■ RECORD SET ■
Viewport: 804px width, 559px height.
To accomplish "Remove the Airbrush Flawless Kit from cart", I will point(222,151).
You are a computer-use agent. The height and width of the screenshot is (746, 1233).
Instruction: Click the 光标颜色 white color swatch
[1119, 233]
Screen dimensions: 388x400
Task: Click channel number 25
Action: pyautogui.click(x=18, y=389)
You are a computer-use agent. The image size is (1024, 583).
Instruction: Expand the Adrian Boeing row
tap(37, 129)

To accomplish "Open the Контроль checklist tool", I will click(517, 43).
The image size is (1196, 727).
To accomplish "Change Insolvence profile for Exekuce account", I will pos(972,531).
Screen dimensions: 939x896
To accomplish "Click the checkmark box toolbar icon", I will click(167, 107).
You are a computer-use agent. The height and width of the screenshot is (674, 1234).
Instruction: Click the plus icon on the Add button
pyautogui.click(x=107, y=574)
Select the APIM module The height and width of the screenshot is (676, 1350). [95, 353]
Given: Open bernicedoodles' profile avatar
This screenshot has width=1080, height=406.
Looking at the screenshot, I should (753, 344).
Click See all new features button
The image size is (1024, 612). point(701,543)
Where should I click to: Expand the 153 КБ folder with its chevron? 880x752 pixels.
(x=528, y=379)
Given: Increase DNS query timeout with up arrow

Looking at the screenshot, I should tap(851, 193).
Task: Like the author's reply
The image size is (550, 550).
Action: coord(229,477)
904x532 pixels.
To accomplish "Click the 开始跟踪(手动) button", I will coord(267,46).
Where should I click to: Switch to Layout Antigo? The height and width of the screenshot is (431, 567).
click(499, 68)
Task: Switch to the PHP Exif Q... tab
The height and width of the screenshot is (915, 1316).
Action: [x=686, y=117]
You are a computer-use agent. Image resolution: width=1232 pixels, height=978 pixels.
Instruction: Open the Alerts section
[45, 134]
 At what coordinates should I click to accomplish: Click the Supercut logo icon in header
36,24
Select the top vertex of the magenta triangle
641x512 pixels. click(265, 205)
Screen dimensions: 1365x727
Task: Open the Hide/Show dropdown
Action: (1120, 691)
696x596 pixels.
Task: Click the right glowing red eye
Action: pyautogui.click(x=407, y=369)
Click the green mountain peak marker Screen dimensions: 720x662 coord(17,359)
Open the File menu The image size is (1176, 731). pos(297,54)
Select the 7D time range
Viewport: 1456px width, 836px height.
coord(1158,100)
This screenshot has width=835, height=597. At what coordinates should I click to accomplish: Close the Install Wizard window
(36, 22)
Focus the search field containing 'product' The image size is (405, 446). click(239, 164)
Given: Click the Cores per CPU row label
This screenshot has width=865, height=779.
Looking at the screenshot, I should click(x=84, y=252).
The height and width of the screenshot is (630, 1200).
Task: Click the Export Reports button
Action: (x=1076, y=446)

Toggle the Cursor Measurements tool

■ WORK ORDER ■
Of the lines in the data, report each one containing the string "profile".

■ TASK RESPONSE ■
To accomplish "Change Insolvence profile for Exekuce account", I will pos(972,531).
Given: Open bernicedoodles' profile avatar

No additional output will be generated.